Nouvelle attaque contre le Service Public de proximité

Journal le Travail n°450

Le Conseil départemental du Cantal publie « Cantal avenir » pour les cantaliens. Mais c’est l’avenir du Cantal qui est en jeu !

Sous couvert d’optimisation, ils entendent revoir les bases mêmes du Service Public départemental, qui, bien que perfectible, a le mérite d’exister!

Le premier domaine que les élus du Conseil départemental du Cantal veulent déstructurer est celui des services « Routes »!

Tout pourra être remis en question, rien ne serait interdit ! Deux contrats coûteux avec des sociétés de « consultants » ont été signés pour objectiver les décisions qu’ils veulent prendre !

Mais, à aucun moment, il n’est envisagé de considérer le modèle cantalien comme une base, un modèle pour les autres collectivités qui ont recours à ces sociétés de consultants ! Et, en ce début d’offensive, les départements cités, sur lesquels pourraient s’appuyer ces professionnels de la réorganisation, sont : l’Ille-et-Vilaine, l’Hérault ou encore le Gard ! Il est vrai que leur profil (population, reliefs du département,…) et les conditions météorologiques constituent des points communs avec notre département !

Sur le fond, et en faisant une impasse sur toutes les parties qui pourront concerner les conditions de travail des agents de ces services, les propositions listées dans un premier document auraient de véritables conséquences négatives pour les cantaliens et toutes les populations que la collectivité dit vouloir attirer pour s’installer dans le Cantal !

Seraient par exemple visées les implantations territoriales : aujourd’hui, les services « routes »sont répartis sur 22 centres routiers, techniques, regroupés en antennes, puis agences, plus administratives, puis le parc départemental et son annexe à St-Flour.

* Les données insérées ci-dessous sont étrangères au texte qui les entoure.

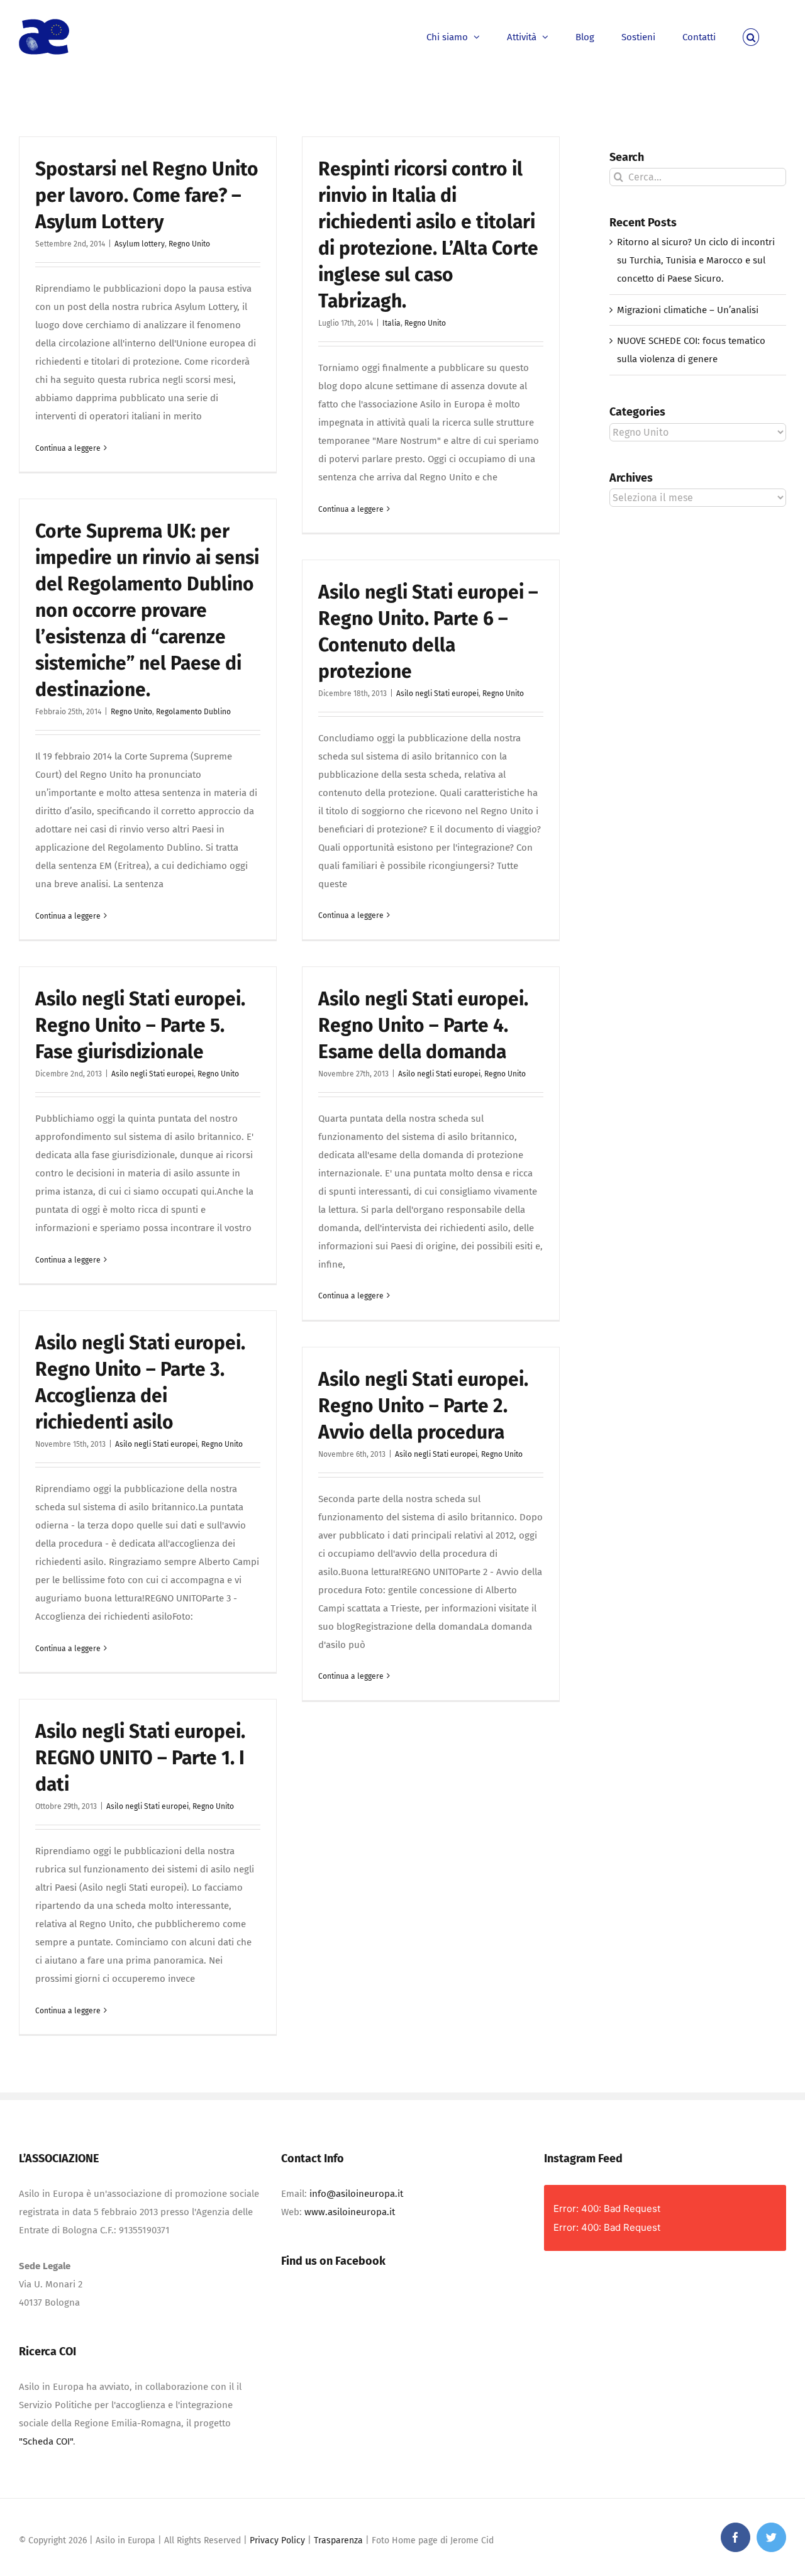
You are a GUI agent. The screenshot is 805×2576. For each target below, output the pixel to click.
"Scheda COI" (46, 2441)
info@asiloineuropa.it (356, 2193)
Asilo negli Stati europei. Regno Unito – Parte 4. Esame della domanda (423, 1025)
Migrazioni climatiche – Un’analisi (687, 310)
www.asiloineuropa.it (349, 2212)
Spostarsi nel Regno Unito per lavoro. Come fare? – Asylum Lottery (146, 195)
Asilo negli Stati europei (437, 693)
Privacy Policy (277, 2540)
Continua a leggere (68, 448)
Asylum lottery (139, 244)
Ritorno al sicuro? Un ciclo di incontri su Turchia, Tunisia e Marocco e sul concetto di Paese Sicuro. (696, 260)
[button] (751, 36)
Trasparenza (338, 2540)
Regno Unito (189, 244)
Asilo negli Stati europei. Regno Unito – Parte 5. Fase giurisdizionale (140, 1025)
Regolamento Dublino (193, 711)
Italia (391, 323)
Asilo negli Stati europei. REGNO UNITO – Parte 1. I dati (140, 1758)
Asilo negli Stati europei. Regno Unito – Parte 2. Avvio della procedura (423, 1406)
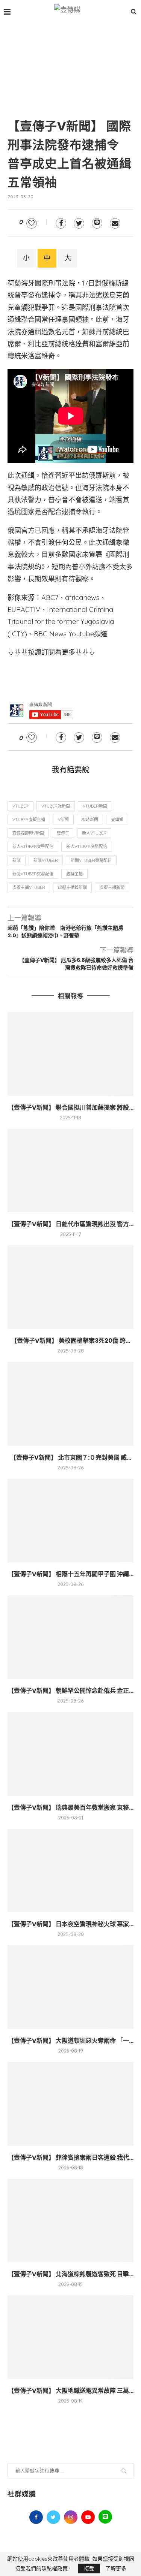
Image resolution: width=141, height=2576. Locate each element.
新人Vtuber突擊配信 (32, 846)
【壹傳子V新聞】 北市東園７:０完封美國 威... (70, 1457)
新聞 (16, 860)
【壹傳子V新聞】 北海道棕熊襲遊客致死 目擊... (70, 2274)
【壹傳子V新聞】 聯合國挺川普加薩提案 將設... (70, 1107)
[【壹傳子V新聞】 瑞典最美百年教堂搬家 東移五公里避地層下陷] (70, 1753)
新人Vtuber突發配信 (86, 846)
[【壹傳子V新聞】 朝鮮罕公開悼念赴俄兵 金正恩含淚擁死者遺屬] (70, 1637)
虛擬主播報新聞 (72, 887)
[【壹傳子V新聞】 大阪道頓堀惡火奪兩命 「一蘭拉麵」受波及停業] (70, 1987)
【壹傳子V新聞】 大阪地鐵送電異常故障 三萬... (70, 2390)
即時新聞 (90, 819)
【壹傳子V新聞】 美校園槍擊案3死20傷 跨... (70, 1340)
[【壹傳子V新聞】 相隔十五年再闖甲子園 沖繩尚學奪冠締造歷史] (70, 1520)
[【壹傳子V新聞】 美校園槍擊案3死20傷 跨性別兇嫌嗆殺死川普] (70, 1287)
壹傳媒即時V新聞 (28, 833)
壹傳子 (63, 833)
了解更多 (115, 2568)
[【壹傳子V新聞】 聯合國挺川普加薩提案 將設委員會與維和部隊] (70, 1053)
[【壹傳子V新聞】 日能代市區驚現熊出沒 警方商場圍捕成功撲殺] (70, 1170)
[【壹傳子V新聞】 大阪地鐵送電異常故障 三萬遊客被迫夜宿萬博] (70, 2337)
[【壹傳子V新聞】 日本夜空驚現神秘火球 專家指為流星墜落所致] (70, 1870)
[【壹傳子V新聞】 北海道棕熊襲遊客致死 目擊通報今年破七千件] (70, 2220)
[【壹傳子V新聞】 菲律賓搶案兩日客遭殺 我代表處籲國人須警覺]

Dans le cadre de la réorganisation envisagée et avec l’aval du président et du DGS, des scénarii avec suppression de structures pourront être présentés! Nos « anciens » avaient implanté ces services, globalement au niveau des anciens cantons, avec des effectifs adaptés aux kilomètres de routes à entretenir et aux conditions météo locales.

Quelle réorganisation peut modifier l’altitude d’une route, le nombre d’intervenants, notamment en hiver, nécessaires pour assurer une circulation sécurisée des usagers (scolaires comme non scolaire) ? Quelle argumentation pourrait justifier que les missions spécifiques des agents du parc départemental, à partir d’Aurillac et de St-Flour auront la même qualité si elles devaient être regroupées sur un seul des deux sites ? Sinon à revoir à la baisse la qualité, le niveau de Service Public départemental !

Autre point qui impactera directement ou indirectement l’usager, le contribuable : le travail en régie, celui effectué directement par des salarié(e)s de la Fonction publique.

Là encore, quand la position jusque-là était de le privilégier, dans la limite du niveau de service que les élus ont décidé et des moyens disponibles, tout est envisageable ! Et là se posent les vraies questions : soit le Conseil départemental a les moyens financiers, et dès lors, il pourra payer des prestations extérieures plus chères que le travail en régie (l’entreprise privée intervenante intégrera dans sa facture la marge bénéficiaire pour son développement ou la rentabilité de ses actionnaire), soit les moyens sont constants et la commande devra être moindre (un même budget devra régler les marges bénéficiaire au détriment du volume de travail!).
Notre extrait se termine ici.